[Stored records]
# # #

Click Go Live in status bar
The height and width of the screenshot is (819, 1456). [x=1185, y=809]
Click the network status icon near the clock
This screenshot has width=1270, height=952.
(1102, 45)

# # #

— Task requirements —
What is wanted is the complete set of entries, returned verbatim.

— Solution —
Click Go Live in status bar
The height and width of the screenshot is (819, 1456). [x=1185, y=809]
Click the network status icon near the clock
This screenshot has width=1270, height=952.
(1102, 45)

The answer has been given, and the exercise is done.